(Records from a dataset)
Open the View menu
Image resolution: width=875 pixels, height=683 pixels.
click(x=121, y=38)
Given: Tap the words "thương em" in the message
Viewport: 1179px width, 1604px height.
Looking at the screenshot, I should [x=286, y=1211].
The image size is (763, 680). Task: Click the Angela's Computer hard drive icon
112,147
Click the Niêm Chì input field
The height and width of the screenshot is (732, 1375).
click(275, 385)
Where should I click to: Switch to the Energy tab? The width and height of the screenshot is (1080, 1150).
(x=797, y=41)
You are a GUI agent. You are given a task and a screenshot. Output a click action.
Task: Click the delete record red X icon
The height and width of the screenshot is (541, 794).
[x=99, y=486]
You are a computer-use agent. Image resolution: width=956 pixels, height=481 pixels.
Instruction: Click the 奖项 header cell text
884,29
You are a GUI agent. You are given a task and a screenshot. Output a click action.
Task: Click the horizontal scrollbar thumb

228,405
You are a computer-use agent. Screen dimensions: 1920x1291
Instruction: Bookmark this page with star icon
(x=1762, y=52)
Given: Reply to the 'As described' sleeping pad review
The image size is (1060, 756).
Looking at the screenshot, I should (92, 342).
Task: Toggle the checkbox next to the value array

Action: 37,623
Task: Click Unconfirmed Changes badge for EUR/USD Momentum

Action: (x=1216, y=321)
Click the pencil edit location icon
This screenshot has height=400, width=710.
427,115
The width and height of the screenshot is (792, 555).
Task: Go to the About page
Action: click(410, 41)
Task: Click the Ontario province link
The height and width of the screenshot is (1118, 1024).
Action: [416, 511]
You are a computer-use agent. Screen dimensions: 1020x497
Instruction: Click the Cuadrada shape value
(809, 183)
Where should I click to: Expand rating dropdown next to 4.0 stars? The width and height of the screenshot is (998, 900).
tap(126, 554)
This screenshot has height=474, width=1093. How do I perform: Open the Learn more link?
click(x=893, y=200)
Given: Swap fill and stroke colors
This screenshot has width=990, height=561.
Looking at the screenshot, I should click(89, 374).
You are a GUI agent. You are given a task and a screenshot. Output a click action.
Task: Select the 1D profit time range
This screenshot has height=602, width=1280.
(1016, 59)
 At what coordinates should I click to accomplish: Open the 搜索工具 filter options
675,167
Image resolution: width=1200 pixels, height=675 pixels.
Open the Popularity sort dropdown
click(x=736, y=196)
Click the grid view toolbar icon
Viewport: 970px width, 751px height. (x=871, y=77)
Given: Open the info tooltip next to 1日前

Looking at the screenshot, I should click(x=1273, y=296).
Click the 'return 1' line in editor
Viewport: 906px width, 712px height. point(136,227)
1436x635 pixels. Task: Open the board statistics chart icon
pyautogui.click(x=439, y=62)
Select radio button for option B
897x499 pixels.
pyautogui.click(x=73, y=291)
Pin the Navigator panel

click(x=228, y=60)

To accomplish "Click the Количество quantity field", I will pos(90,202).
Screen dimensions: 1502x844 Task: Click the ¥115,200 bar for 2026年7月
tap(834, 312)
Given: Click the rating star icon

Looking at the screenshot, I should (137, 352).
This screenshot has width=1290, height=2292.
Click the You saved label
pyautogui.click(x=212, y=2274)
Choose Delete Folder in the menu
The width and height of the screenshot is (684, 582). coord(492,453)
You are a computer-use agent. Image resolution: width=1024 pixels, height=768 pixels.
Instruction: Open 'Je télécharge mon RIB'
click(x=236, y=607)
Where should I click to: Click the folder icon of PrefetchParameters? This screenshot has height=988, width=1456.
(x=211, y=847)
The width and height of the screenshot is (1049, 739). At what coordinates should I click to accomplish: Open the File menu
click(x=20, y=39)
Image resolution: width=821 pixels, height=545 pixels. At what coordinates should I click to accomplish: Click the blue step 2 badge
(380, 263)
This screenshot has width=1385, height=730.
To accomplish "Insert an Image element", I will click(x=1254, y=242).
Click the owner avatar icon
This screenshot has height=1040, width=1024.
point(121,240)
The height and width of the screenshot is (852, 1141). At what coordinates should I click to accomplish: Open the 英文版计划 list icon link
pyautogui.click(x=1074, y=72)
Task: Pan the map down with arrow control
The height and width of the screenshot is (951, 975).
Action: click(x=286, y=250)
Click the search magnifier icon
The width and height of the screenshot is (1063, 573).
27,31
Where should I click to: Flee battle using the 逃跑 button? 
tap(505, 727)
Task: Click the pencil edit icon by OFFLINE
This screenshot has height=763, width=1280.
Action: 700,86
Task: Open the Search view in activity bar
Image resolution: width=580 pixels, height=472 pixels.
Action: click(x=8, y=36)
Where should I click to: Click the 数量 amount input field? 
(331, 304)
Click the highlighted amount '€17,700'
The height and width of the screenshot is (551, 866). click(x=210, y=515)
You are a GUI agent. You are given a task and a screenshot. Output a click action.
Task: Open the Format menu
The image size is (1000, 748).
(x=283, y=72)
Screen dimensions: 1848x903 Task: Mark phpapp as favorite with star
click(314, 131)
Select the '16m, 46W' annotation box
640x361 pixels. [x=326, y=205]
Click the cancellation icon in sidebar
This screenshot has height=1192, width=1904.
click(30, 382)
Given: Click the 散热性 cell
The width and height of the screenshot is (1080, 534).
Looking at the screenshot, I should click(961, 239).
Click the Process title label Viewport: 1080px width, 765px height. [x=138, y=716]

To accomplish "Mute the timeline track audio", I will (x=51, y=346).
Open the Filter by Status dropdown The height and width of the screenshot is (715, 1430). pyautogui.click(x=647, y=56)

§ What you have to do
Could you set down, word for word, only the lines above from the line with "Where should I click to: Expand" to the line with "Image resolution: width=1200", including both?

§ Response
Where should I click to: Expand rating dropdown next to 4.0 stars? The width and height of the screenshot is (998, 900).
tap(126, 554)
This screenshot has height=474, width=1093. How do I perform: Open the Learn more link?
click(x=893, y=200)
Given: Swap fill and stroke colors
This screenshot has width=990, height=561.
Looking at the screenshot, I should click(89, 374).
You are a GUI agent. You are given a task and a screenshot. Output a click action.
Task: Select the 1D profit time range
This screenshot has height=602, width=1280.
(1016, 59)
 At what coordinates should I click to accomplish: Open the 搜索工具 filter options
675,167
Image resolution: width=1200 pixels, height=675 pixels.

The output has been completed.